Saturday, July 10, 2004

1) NAT (Masquerading)
You need NAT in order to use a single computer as a masquerading
gateway and share a single external connection to all the computers in
your lan. This method simply masks the IP packets coming from your lan
computers (while trying to communicate to the internet) as they where
generated by the gateway itself. This way simplyfies the sharing but
doesn't provide any kind of authentication and user control. With
Linux you use IPTABLES (and IPCHAINS if you have a <2.4 kernel).

2) HTTP/S Proxy
A proxy does something similar to NAT (as seen by the user), taking in
charge the job related to HTTP, HTTPS and FTP traffic (what your
browser do).
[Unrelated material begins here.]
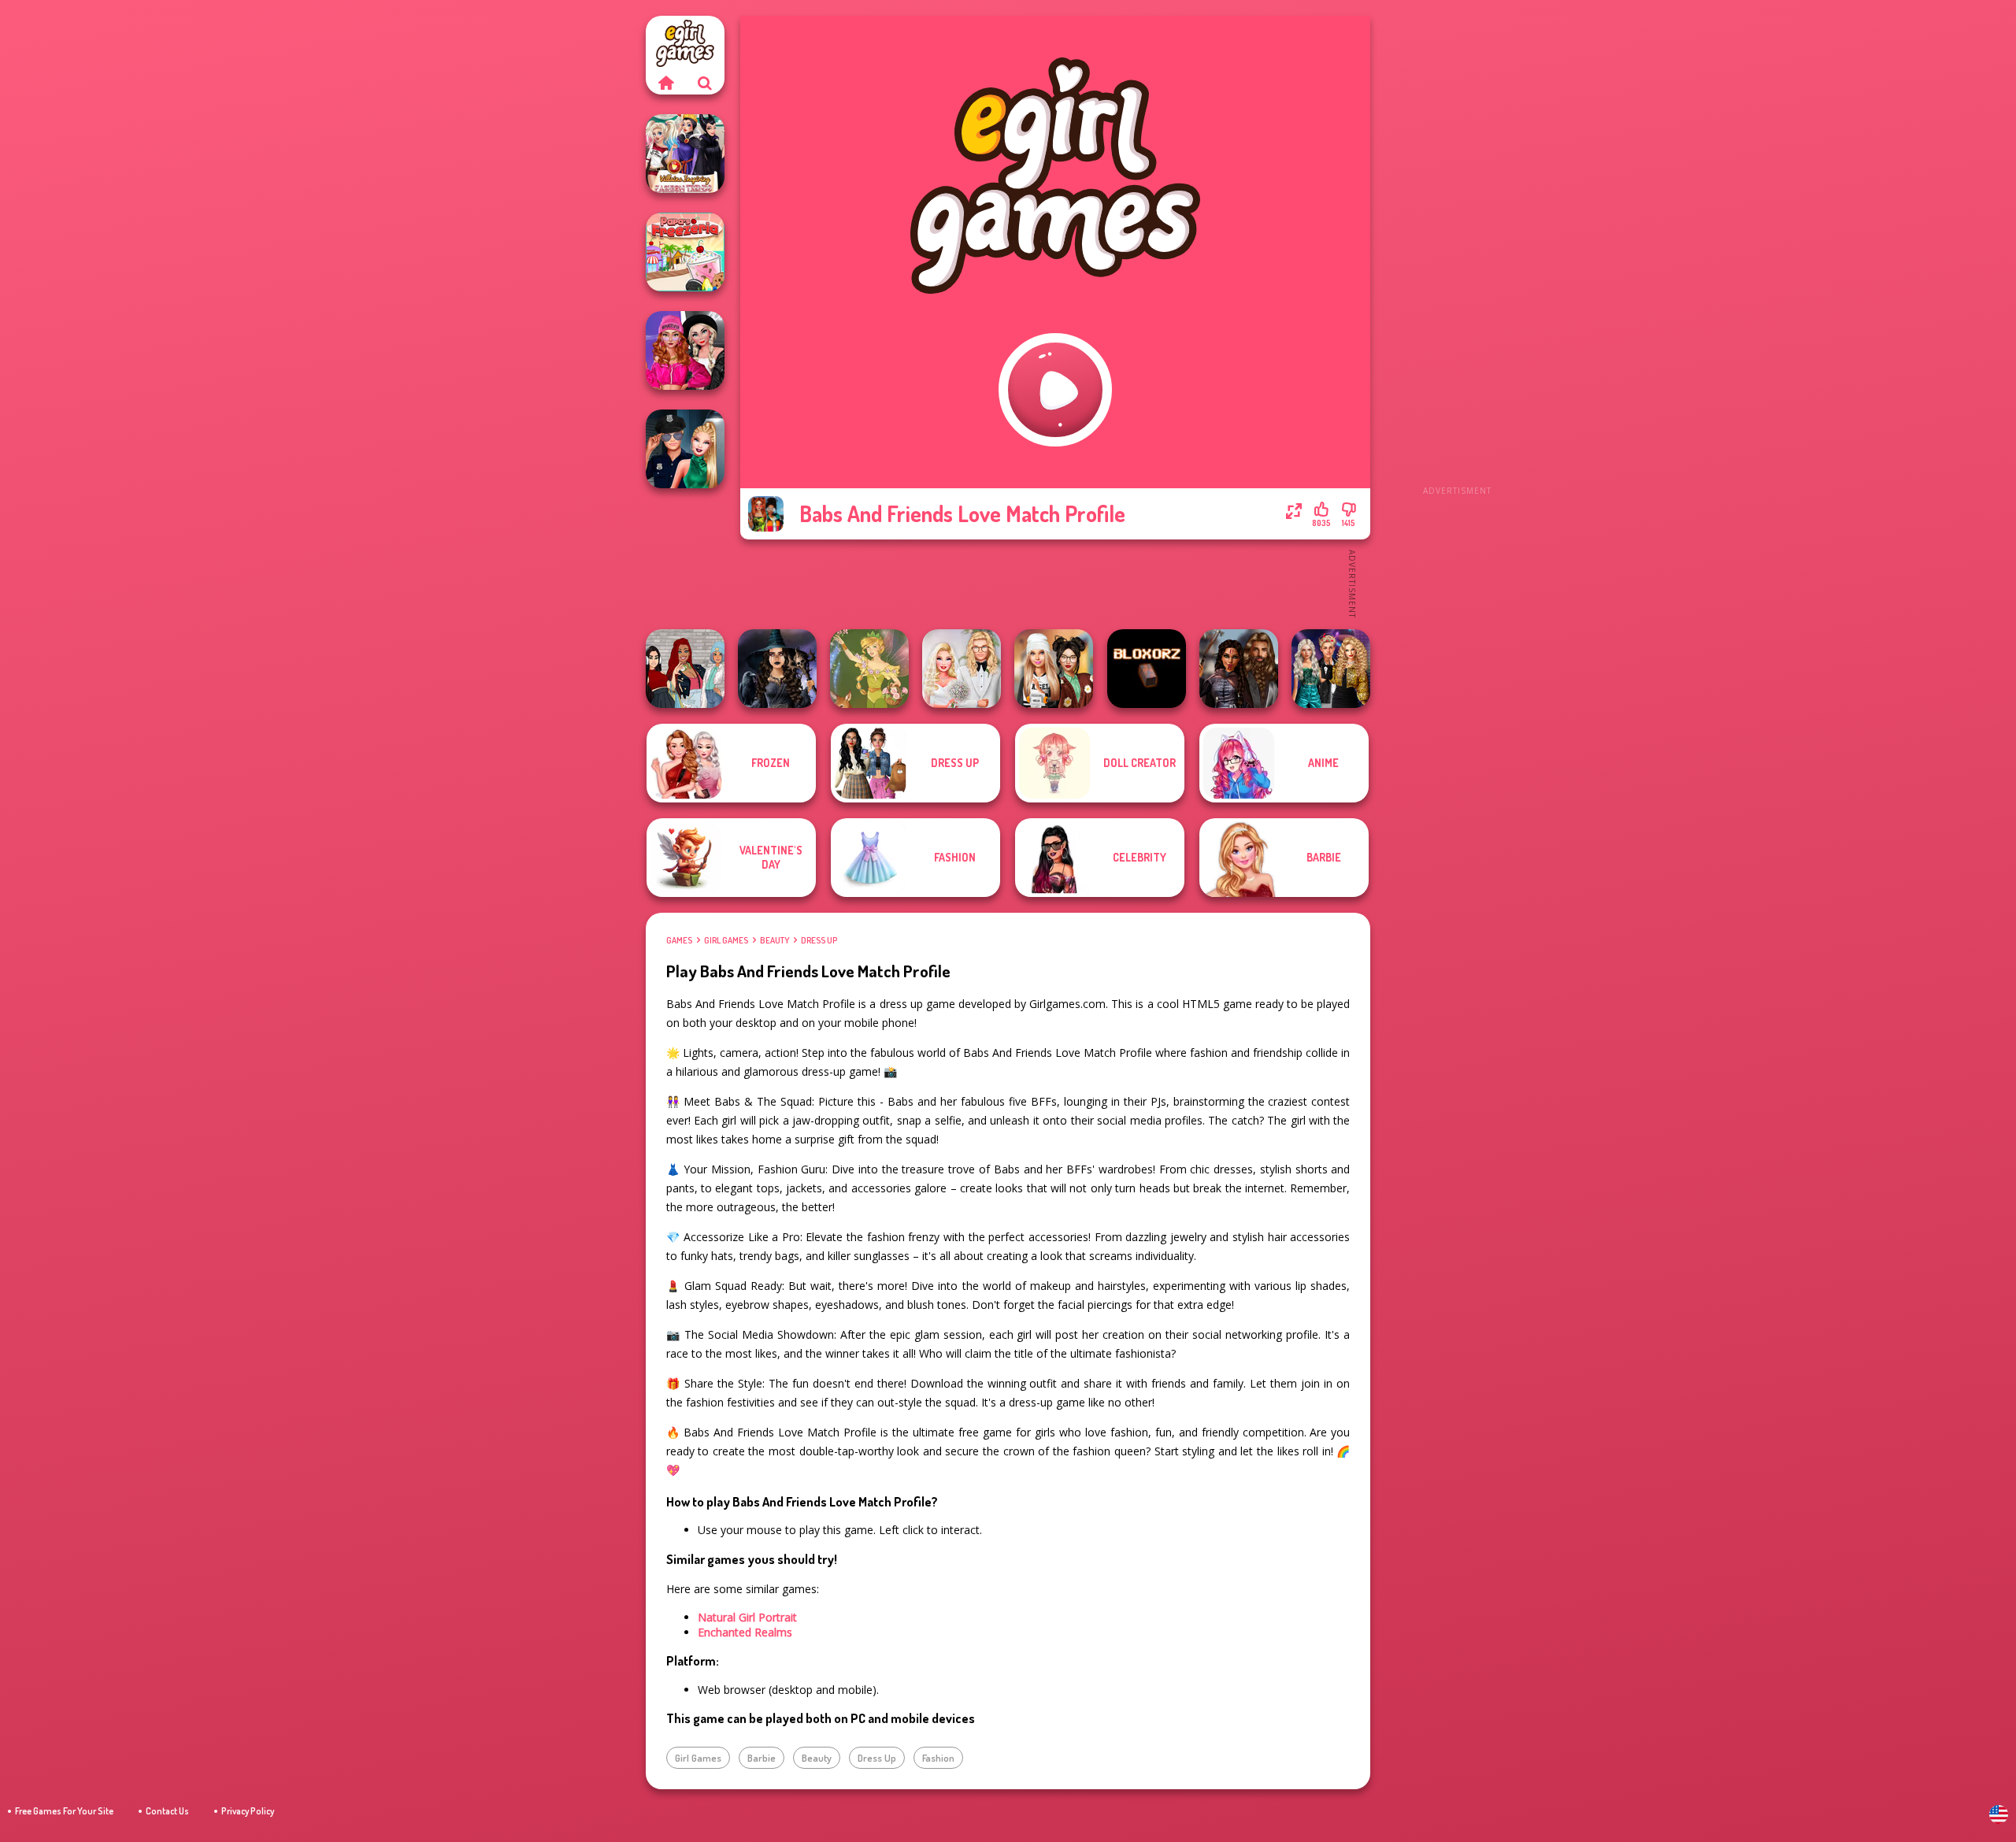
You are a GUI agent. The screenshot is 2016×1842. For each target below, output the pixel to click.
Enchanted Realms (745, 1632)
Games (679, 940)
It's totally different at a technical level because a
http proxy does not translate any packet at all, it simply receives
requests from the clients (the browsers of your lan), it requests then
the same resource from internet creating totally different kind of
packets, receives the answers from internet and sends properly
generated packets to the local browsers as an answer to the
originating request.
With Linux you will most probably use Squid which handles
authentication too, and it does it in a very flexible way, allowing
you to set limitations based on users, IPs, hours, dates, bandwidth
and so on. It does not provide any kind of connection sharing for
protocols other then HTTP,HTTPS and FTP (only passive mode), i.e. you
cannot use a HTTP proxy for videoconferenging, irq, online games and
so on (if not specifically supported by the application).

The solution depends on what you really want to provide to users of
your lan.
Generally the solution is a mix of the two above, where Squid takes
care of what it can (requesting authentication too) and IPTABLES makes
the rest.
Squid gives you also a boost in Internet browsing because it's a
caching proxy server, and stores stuff on your storage hardware in
order to minimize the access to outside.
IPTABLES works at packet level, is very flexible and will help
building a firewall too, so you will have connection sharing and
protection from outside (and maybe from inside too), you can stop
unwanted internet traffic, eventually log intrusion attempts, and even
redirect traffic from outside to inside (port address translation) for
internal servers which need to be reached from outside too.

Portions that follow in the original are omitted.